■ **Your objective**
Reproduce the entries shown below only from the line with "Viewport: 1341px width, 749px height." down to the line with "Task: Select Topology Density 2 in the tree", keeping both end lines and copying each one exactly.
*** Information Section Begins ***
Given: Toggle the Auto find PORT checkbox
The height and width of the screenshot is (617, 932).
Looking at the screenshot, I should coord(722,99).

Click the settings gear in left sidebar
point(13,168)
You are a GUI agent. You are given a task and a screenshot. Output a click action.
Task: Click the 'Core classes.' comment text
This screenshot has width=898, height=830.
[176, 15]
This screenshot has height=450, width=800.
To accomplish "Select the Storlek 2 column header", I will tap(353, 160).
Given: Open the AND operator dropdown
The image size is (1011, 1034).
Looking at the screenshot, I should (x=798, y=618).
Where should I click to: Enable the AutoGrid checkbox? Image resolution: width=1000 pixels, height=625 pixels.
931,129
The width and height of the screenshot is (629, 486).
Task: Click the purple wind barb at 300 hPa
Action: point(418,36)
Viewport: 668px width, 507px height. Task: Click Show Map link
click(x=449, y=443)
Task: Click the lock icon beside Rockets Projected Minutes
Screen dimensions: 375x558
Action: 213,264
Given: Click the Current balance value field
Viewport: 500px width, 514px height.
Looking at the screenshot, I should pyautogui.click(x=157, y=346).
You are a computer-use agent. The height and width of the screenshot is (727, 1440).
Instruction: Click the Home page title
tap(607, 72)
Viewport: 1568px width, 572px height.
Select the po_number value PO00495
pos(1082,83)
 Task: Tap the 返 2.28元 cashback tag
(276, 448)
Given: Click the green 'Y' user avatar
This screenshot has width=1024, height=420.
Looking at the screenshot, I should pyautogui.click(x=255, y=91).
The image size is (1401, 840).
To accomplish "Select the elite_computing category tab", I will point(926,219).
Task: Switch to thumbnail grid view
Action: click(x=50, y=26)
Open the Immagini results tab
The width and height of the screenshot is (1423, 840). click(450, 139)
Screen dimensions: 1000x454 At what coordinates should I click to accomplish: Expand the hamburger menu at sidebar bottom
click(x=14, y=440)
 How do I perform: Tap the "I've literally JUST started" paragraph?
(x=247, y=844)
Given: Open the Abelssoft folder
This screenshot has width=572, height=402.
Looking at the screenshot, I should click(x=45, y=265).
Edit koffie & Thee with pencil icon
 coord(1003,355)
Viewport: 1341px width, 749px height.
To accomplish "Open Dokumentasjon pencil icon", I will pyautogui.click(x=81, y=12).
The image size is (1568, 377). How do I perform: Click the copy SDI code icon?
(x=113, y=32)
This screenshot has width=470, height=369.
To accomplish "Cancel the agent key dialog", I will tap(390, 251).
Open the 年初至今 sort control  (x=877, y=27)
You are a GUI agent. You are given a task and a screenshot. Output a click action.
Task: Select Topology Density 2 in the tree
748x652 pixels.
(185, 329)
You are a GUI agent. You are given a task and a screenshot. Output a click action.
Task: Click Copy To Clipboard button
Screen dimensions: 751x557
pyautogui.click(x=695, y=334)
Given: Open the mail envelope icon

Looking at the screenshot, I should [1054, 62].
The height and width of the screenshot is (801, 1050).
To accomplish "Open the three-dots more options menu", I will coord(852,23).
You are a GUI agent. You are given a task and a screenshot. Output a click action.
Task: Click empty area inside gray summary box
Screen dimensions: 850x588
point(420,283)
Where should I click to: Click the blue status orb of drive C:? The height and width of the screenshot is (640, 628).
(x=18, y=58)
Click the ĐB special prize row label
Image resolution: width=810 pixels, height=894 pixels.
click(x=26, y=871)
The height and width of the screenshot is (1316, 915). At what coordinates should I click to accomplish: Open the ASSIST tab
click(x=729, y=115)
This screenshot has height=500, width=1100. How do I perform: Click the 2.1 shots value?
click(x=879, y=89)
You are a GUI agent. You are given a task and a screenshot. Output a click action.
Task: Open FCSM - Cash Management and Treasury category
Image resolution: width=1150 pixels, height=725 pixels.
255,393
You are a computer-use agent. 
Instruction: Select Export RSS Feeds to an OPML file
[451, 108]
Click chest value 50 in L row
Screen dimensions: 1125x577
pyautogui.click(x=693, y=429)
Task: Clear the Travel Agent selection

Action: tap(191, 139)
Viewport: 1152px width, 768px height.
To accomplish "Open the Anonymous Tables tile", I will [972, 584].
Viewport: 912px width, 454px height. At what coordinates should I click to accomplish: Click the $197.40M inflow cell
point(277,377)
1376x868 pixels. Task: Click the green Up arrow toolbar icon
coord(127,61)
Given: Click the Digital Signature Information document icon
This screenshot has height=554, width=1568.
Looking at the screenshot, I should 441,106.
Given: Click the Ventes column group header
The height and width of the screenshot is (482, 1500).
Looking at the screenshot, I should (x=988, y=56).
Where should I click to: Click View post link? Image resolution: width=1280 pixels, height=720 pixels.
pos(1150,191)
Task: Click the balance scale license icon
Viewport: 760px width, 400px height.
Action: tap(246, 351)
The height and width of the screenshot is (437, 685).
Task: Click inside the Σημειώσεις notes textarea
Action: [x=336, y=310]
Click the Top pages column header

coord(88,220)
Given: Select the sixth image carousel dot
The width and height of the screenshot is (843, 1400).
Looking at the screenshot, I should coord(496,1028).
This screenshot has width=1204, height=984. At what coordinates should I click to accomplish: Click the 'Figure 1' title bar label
*** Information Section Ends ***
■ **Reply**
Viewport: 1341px width, 749px height.
To accomplish "Open Dokumentasjon pencil icon", I will pyautogui.click(x=81, y=12).
The image size is (1568, 377). How do I perform: Click the copy SDI code icon?
(x=113, y=32)
This screenshot has width=470, height=369.
To accomplish "Cancel the agent key dialog", I will tap(390, 251).
Open the 年初至今 sort control  (x=877, y=27)
You are a GUI agent. You are given a task and a screenshot. Output a click action.
Task: Select Topology Density 2 in the tree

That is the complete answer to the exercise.